Breast Cancer Awareness Month
By Mario J. Paredes
Every October, we celebrate Breast Cancer Awareness Month. Excluding skin cancers, breast cancer is the most common cancer in American women. It is estimated that in 2020, approximately 30% of all new women cancer diagnoses will be breast cancer.
During the COVID-19 pandemic, the United States as well as many countries paused their breast cancer screening programs, it is crucial that all women who would have been screened during the pandemic, do not miss out as it is still not too late.
Though the disease kills hundreds of thousands around the world every year, there is hope, with more than 3.5 million breast cancer survivors in the U.S. alone. Better screening processes and early detection have played a substantial role in reducing deaths worldwide, making education a vital part of staying healthy.
It is important to know the warning signs for breast cancer to detect it early and begin treatment as soon as possible. While most breast lumps are harmless, you should immediately speak with your doctor if you find one and have the lump examined.
Some possible symptoms to look for:
- Swelling of all or part of a breast (even if no distinct lump is felt)
- Skin irritation or dimpling
- Breast or nipple pain
- Nipple retraction (turning inward)
- Redness, scaliness, or thickening of the nipple or breast skin
- Nipple discharge (other than breast milk)
- Swollen lymph nodes
If you have noticed any of these signs, you should see a healthcare provider immediately to determine whether or not there is cause for concern.
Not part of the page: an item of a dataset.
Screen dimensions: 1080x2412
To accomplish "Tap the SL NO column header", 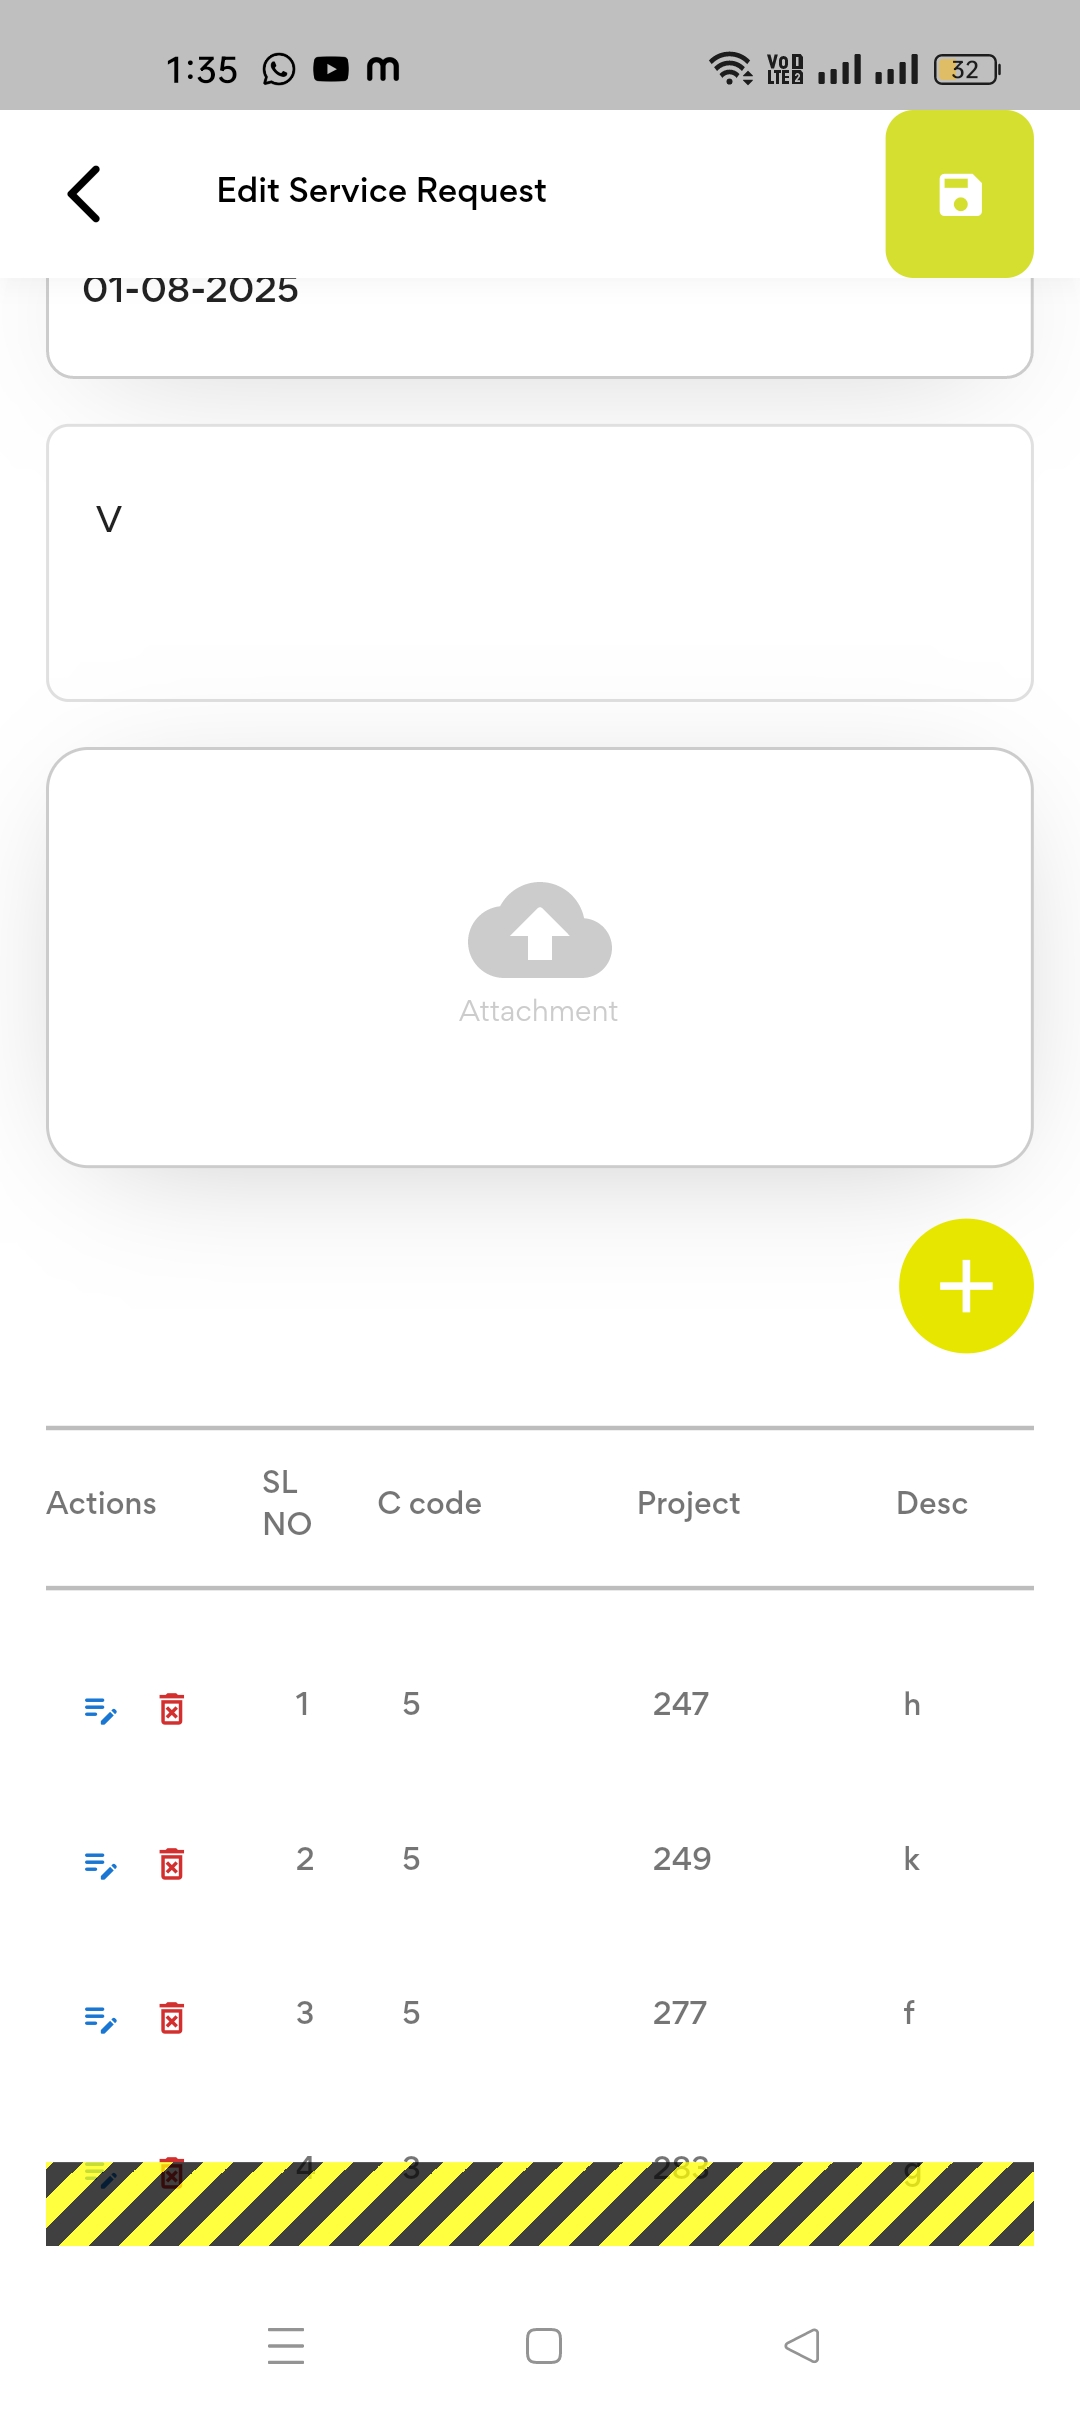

One of the most important things you can do to keep yourself safe is to perform a breast self- exam once per month. According to the Johns Hopkins Medical center, “40% of diagnosed breast cancers are detected by women who feel a lump.” Performing regular self-exams helps you stay familiar with the look and feel of your breasts, making it easier to detect the warning signs mentioned above.
You can easily perform a self-exam while showering, simply use your fingers to feel around your breasts and armpits in a circular pattern from the outside to the center for any lumps, thickening, or hardened knots. You should also visually inspect your breasts in front of a mirror to check for swelling, changes in the contour or nipples, or dimpling of the skin. You should also squeeze your nipples to check for any discharge. Visit this page for more detailed instructions on how to perform a breast self-exam.
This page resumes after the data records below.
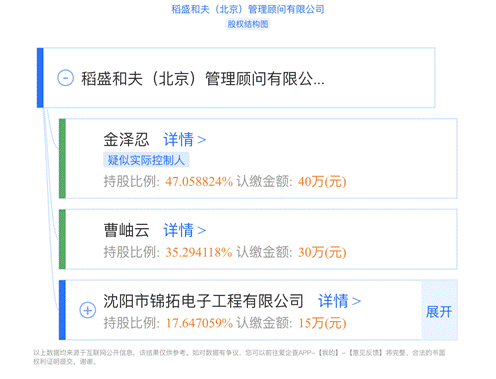Click the 17.647059% shareholding value
Screen dimensions: 496x379
(199, 323)
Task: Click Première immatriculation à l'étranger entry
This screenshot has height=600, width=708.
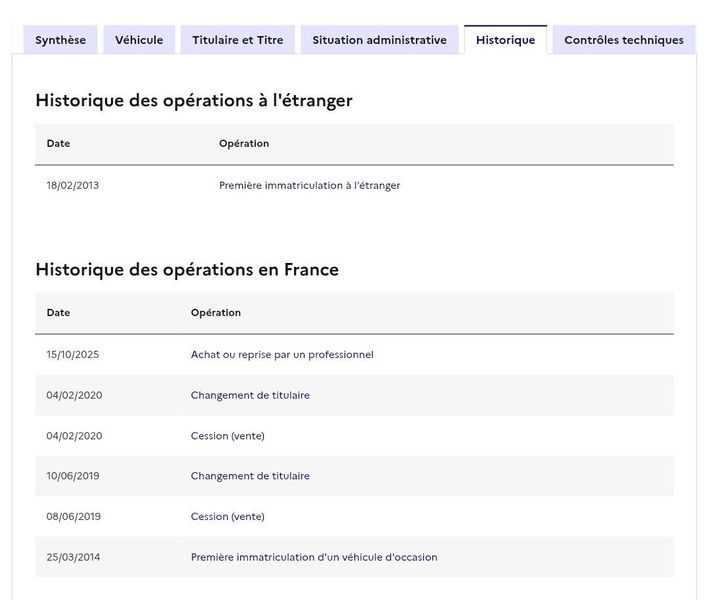Action: click(x=309, y=185)
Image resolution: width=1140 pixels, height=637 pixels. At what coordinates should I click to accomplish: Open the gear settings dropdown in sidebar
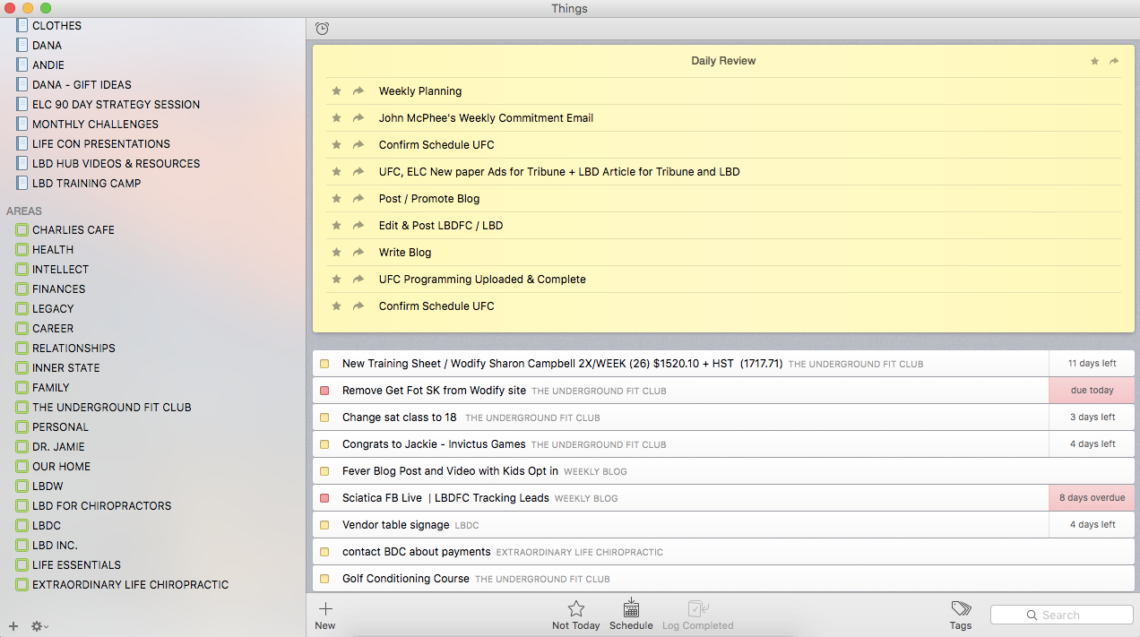39,626
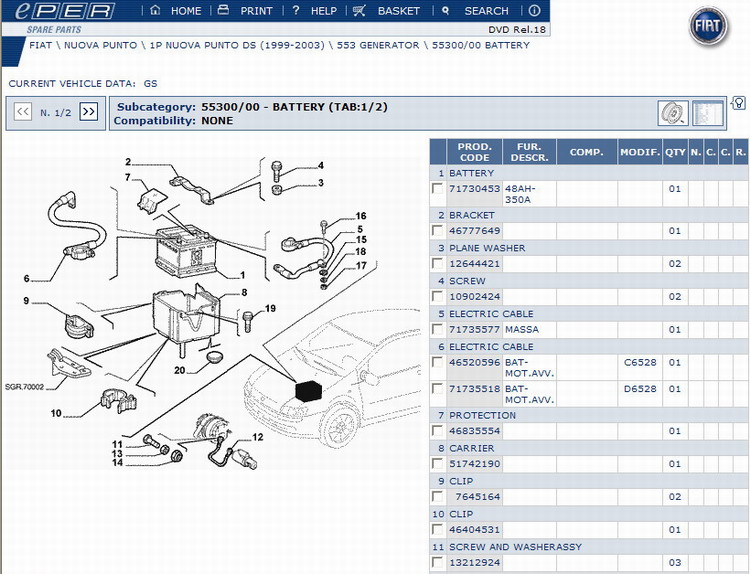Click the e-PER logo
The image size is (750, 574).
pyautogui.click(x=58, y=12)
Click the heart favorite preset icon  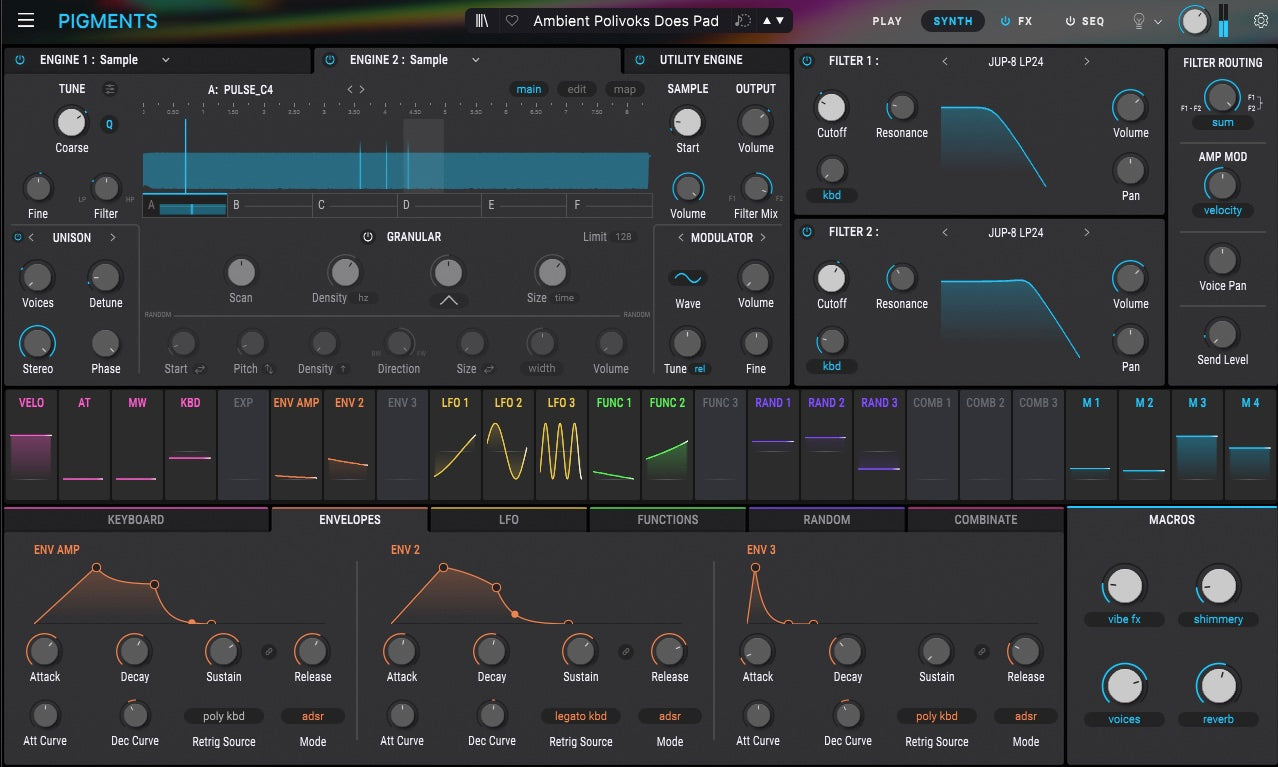(x=512, y=21)
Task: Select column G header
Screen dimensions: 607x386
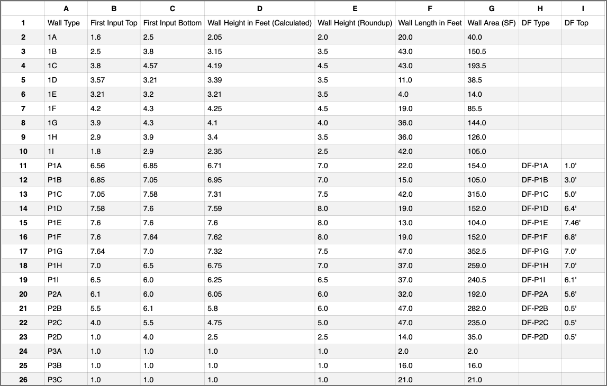Action: (491, 8)
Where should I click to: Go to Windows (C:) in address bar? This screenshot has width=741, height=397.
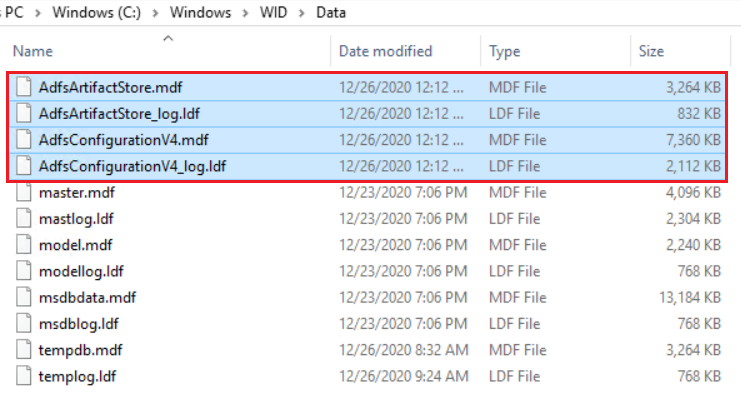pyautogui.click(x=96, y=12)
Though performing monthly self-exams is extremely helpful in catching breast cancer early, they are not a substitute for mammograms for women age 40 or over. Mammograms are x-rays of the breast that can help doctors detect breast cancer, sometimes even up to three years before it can be felt according to the CDC.
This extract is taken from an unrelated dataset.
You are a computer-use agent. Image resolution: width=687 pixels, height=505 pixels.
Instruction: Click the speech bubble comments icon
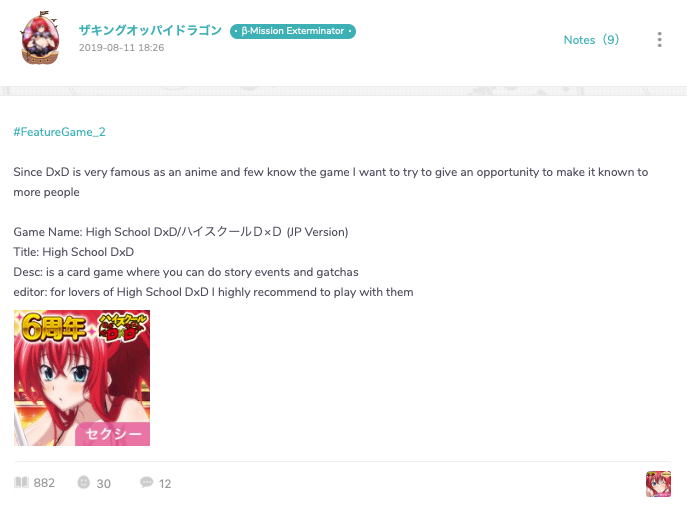coord(146,482)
They are not recommended for women under 40 because they usually have denser breast tissue that makes it more difficult to detect tumors. If you are 45 or older, you should get a regular mammogram, following your doctor’s instructions to make sure that your breasts are healthy and there are no signs of abnormal growths.
In addition, CDC’s National Breast and Cervical Cancer Early Detection Program provides breast and cervical cancer screenings and diagnostic services to low-income, uninsured, and underinsured individuals. Find out if you qualify and get tested because taking the time to know what cancer screening tests are right for you as well as getting a regular screening could save your life.
In comparing breast cancer incidences by race and ethnicity, research indicates that:
- African American women under age 45 have a higher incidence of breast cancer than white women.
- Although the breast cancer diagnosis rate is slightly lower among African American women than white women, breast cancer mortality is higher in African American women.
- Among Hispanic women, breast cancer is the most common cancer and leading cause of cancer death.
- Hispanic/Latina women are more likely than white women to be diagnosed with late-stage breast cancers, and also tend to have larger tumors.
- Asian/Pacific Islander women have lower breast cancer incidences compared to white and black women.
And although you cannot change some factors of avoiding breast cancer, such as getting older or your family history, you can lower your risk by taking care of your health. Here are some steps you can take that can help you reduce your risk of breast cancer:
- Keep a healthy weight. Make sure to choose foods that will help you maintain a healthy weight and ear five or more servings of a variety of vegetables and fruits each day.
- Exercise regularly. Adults should engage in moderate to vigorous activity for at least 30 minutes a day, five days or more a week.
- Don’t drink alcohol, or limit alcoholic drink intake to no more than one per day.
- If you have a family history of breast cancer or inherited changes in your BRCA1 and BRCA2 genes, talk to your doctor about other ways to lower your risk.
- Get regular screenings (along with treatment if diagnosed). A regular mammogram, breast MRI, clinical breast exam, or breast self-exam are all options.
Talk to your doctor if you have any questions or are concerned that you may have breast cancer.